### EXERCISE INSTRUCTIONS:
Please copy out the court passage below on push polling and the hypocrisy imputations, word for word and in full.

12    During the course of argument, Senior Counsel for Dr Kelly abandoned some of the particulars in support of the plea of justification for imputation 5(a) and Senior Counsel for Mr Textor faintly argued that the balance of those particulars did not raise a sufficiently arguable basis for the plea. The remaining particulars asserted that Mr Textor was involved in introducing push polling into Australia by his activities in the period leading up to the 1994 election in the Northern Territory, when Dr Kelly alleged that the technique was first used in this country by the Country Liberal Party in that campaign and that Mr Textor was involved in this activity.

13    I am of opinion that those particulars identified sufficient and adequately precise facts, matters and circumstances which, if proved at trial, are capable of establishing that Mr Textor introduced push polling in Australia and the characteristics of that technique described in its definition in imputation 4(a).

Contextual truth – Messrs Crosby and Textor’s submissions as to imputations

14    Messrs Crosby and Textor argued that the contextual imputations, that each was a hypocrite, did not arise from the matter complained of. They argued that the matter complained of did not, convey and was not capable of conveying, such imputations. That was because, first, they contended that the actual words of the matter complained of tied the sting, including any suggestion of the hypocrisy, to the introduction of push polling. They argued that the contextual imputations were too general and that, in its natural and ordinary meaning, the word “moralising” in the matter complained of was neutral as to the nature of any moral position taken by the person the word described. They contended that that word meant debating moral questions without commitment to a position and that this meaning would not allow an ordinary reasonable reader to arrive at a meaning of hypocrisy, as being conveyed by the matter complained of. They argued that a hypocrite was a person who pretended that he or she was something the person was not and that a moraliser was a person who merely discussed moral questions that were neutral in themselves. They argued that the matter complained of merely attributed to each of them the introduction of push polling into Australia and that it did not suggest that this act was inconsistent with anything on which either had been “moralising”. They contended that Dr Kelly had used the word “moralising” at the beginning of the matter complained of without suggesting that they had put forward any moral position and that only the second half had criticised their introduction of push polling. Thus, they submitted, there was nothing to suggest, in the natural and ordinary meaning of the matter complained of, that either was a hypocrite for introducing push polling.

### INFORMATION SHOWN:
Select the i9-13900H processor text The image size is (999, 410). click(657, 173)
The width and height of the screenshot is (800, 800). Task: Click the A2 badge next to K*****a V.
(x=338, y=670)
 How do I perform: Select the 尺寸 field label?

### OUTPUT:
12    During the course of argument, Senior Counsel for Dr Kelly abandoned some of the particulars in support of the plea of justification for imputation 5(a) and Senior Counsel for Mr Textor faintly argued that the balance of those particulars did not raise a sufficiently arguable basis for the plea. The remaining particulars asserted that Mr Textor was involved in introducing push polling into Australia by his activities in the period leading up to the 1994 election in the Northern Territory, when Dr Kelly alleged that the technique was first used in this country by the Country Liberal Party in that campaign and that Mr Textor was involved in this activity.

13    I am of opinion that those particulars identified sufficient and adequately precise facts, matters and circumstances which, if proved at trial, are capable of establishing that Mr Textor introduced push polling in Australia and the characteristics of that technique described in its definition in imputation 4(a).

Contextual truth – Messrs Crosby and Textor’s submissions as to imputations

14    Messrs Crosby and Textor argued that the contextual imputations, that each was a hypocrite, did not arise from the matter complained of. They argued that the matter complained of did not, convey and was not capable of conveying, such imputations. That was because, first, they contended that the actual words of the matter complained of tied the sting, including any suggestion of the hypocrisy, to the introduction of push polling. They argued that the contextual imputations were too general and that, in its natural and ordinary meaning, the word “moralising” in the matter complained of was neutral as to the nature of any moral position taken by the person the word described. They contended that that word meant debating moral questions without commitment to a position and that this meaning would not allow an ordinary reasonable reader to arrive at a meaning of hypocrisy, as being conveyed by the matter complained of. They argued that a hypocrite was a person who pretended that he or she was something the person was not and that a moraliser was a person who merely discussed moral questions that were neutral in themselves. They argued that the matter complained of merely attributed to each of them the introduction of push polling into Australia and that it did not suggest that this act was inconsistent with anything on which either had been “moralising”. They contended that Dr Kelly had used the word “moralising” at the beginning of the matter complained of without suggesting that they had put forward any moral position and that only the second half had criticised their introduction of push polling. Thus, they submitted, there was nothing to suggest, in the natural and ordinary meaning of the matter complained of, that either was a hypocrite for introducing push polling.